Al-Zawahri’s threat was broadcast a day after the deadliest roadside bombing of U.S. troops in Iraq. The death of 14 Marines in that attack was a heavy loss to the 3rd Battalion, 25th Marines based in the Cleveland suburb of Brook Park. More than 1,820 members of the U.S. military have died since the beginning of the war in March 2003.
“The people of Brook Park and the family members of those who lost their life, I hope they can take comfort in the fact that millions of their fellow citizens pray for them,” Bush said. “I hope they also take comfort in the understanding that the sacrifice was made in a noble cause.”
Al-Zawahri said the cause was merely “aggression against Muslims,” and he threatened: “If you don’t leave today, certainly you will leave tomorrow, but after tens of thousands of dead and double the number of disabled and wounded.”
Bush said if terrorists think they can prevail in the Middle East, “they must not have understood the nature of our country. … As I have told the American people, people like Zawahri have an ideology that is dark, dim, backwards.”
In Iraq, U.S. military spokesman Brig. Gen. Donald Alston defended operations in western Iraq, where there has been a rash of recent American deaths.
“We still have deaths. We still have suicide car bombs,” he said. “But the numbers we see indicate (the insurgents) can’t generate the same tempo, and I think that’s because we’ve had some degree of effect in interdicting these forces.”
Despite the deaths, he said the 13 car bombs reported in Iraq last week were the fewest in any week since April.
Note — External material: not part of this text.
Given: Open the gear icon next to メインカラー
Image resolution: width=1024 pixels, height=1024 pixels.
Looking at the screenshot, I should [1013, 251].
Still, there have been few obvious signs of progress in U.S.-led efforts to defeat the insurgency and to improve the Iraqi army and police so they can take over security responsibilities and allow the U.S. forces to leave.
The high recent death toll of American troops has dominated the news back home – no help for the already-eroding public support for Bush’s Iraq policy.
A year ago, the public was evenly divided on Iraq, and confidence in Bush’s stance on the war and terrorism helped him to election victory.
Bush has lost support most dramatically among younger women, especially those who live in the suburbs, and among less-educated men, the poll indicated.
Tragic as the recent U.S. deaths are, “they don’t establish a pattern that says U.S. casualties are getting consistently worse,” said Anthony H. Cordesman, an Iraq expert and former Pentagon intelligence official. Still, Bush faces a dilemma in deciding when and how many troops to withdraw.
Cordesman, now with the Center for Strategic and International Studies, said, “The president’s legacy, if he fails in Iraq, historically is an absolute disaster. President Bush and the Bush administration can scarcely ignore that problem.”
Bush and Uribe, in talks at the president’s ranch, focused heavily on terrorism, including the problem of narcotics trafficking involving Colombia.
Uribe was one of only a handful of Latin American leaders to support the U.S.-led war in Iraq. But he never sent troops there because he said his military was consumed with trying to put down Colombia’s own insurgency.
Uribe, the latest foreign leader to get a coveted invitation to Bush’s private ranch, said democracies of the world should work together to defeat terrorism.
“We cannot leave this task half finished,” he said. “We must take it all the way to the end.”